We present a technique for diagnosing mechanisms controlling the water vapor distribution, given data sets for the velocity, temperature, and humidity. The technique involves defining a large number of tracers, each of which represents air which has last been saturated in a particular region of the atmosphere. The time-mean, zonal-mean tracer fields show the typical pathways that air parcels take between one occurrence of saturation and the next. Because saturation vapor pressure is a function only of temperature, and because mixing ratio is conserved for unsaturated parcels, these tracer fields can be used together with the temperature field to reconstruct the water vapor field. This method clarifies the separate influences of temperature and circulation on the water vapor field.

The technique is applied first to an idealized GCM in which the dynamics are dry and forced using the Held-Suarez thermal relaxation, but the model carries a passive water-like tracer which is emitted at the surface and lost due to large-scale condensation with zero latent heat release and no condensate retained. The technique provides an accurate reconstruction of the simulated water vapor field, and application in this context allows us to assess some of the (relatively small) errors associated with resolution and averaging. The technique is then applied to the NCEP/NCAR Reanalysis for periods during the winters of 1997 and 1998.

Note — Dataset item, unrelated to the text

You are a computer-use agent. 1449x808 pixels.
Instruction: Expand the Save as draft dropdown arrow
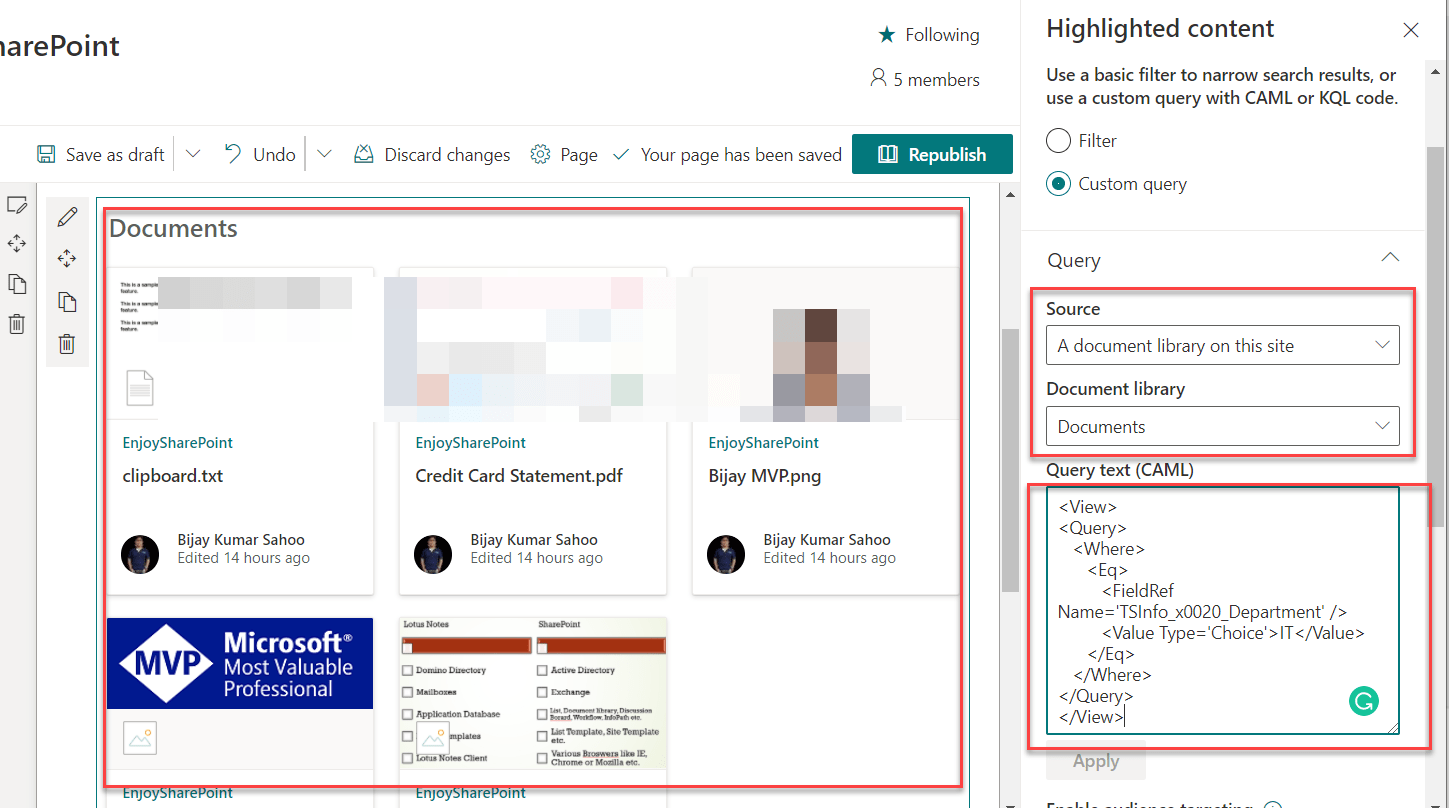pos(192,154)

In both the idealized model and the Reanalysis, the dry air in the subtropical troposphere is produced primarily by isentropic exchange with the extratropics. While it is still true, as assumed in some recent studies, that most of the water vapor in the subtropical dry zones comes from the tropics, the implication of our results is that, under climate change, humidity changes in the subtropical dry zones could be driven to a large extent by extratropical processes, to the extent that these could change the fraction of subtropical air which experiences extratropical isentropic drying.